## Passage provided
######

Categories Biometrics News  |  Law Enforcement
DNA collections, analysis find US government fans of all stripes

For whatever reason, state collection of DNA – a biometric identifier – does not stir the U.S. public, at least, the way facial recognition algorithms tend to do. Yet the numbers involved in programs like these are only rising into the tens of millions.

Mother Jones, the icon of advocacy journalism in the United States, has published what it found in looking at a biometric-harvesting program born under liberal Pres. Barak Obama and expanded under his more-authoritarian successor.

The program in question was legislated by Congress in 2009 and aimed squarely at immigrants and immigration aspirants with some executive flexibility on enforcement.

Non-criminal, compliant asylum seekers and children under 13, for instance, were more likely to avoid the DNA dragnet. Any link between immigration status and crime is debated.

As a rule of thumb, most non-citizens who would otherwise already be subject to fingerprint-scanning by the government could expect a likelihood of facing cheek swabs.

######

## Dataset
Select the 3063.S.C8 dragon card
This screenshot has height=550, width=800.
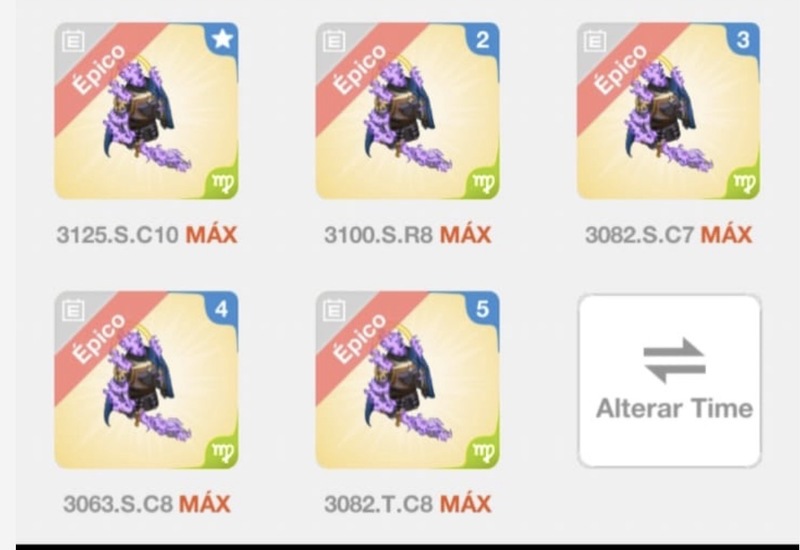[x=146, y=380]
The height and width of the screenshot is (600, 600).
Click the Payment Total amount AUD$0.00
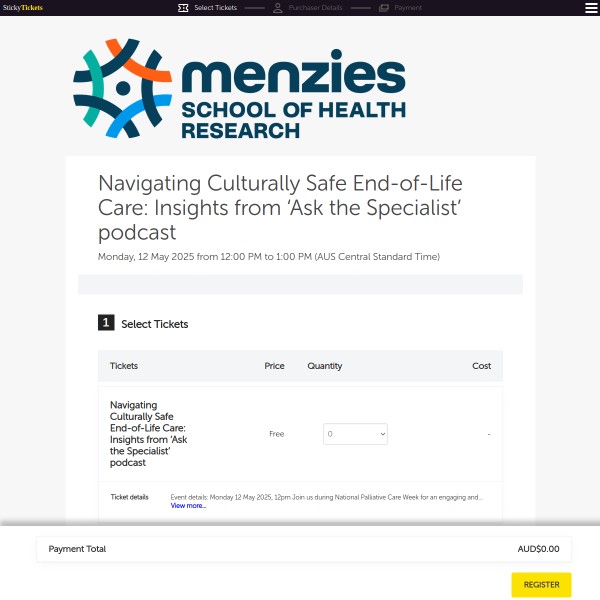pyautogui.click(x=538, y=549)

######

## Task brief
Change "legislated" to "passed" in the article on DNA collection, and write out its text from "The program in" to "flexibility on enforcement.".

## Result of the task
The program in question was passed by Congress in 2009 and aimed squarely at immigrants and immigration aspirants with some executive flexibility on enforcement.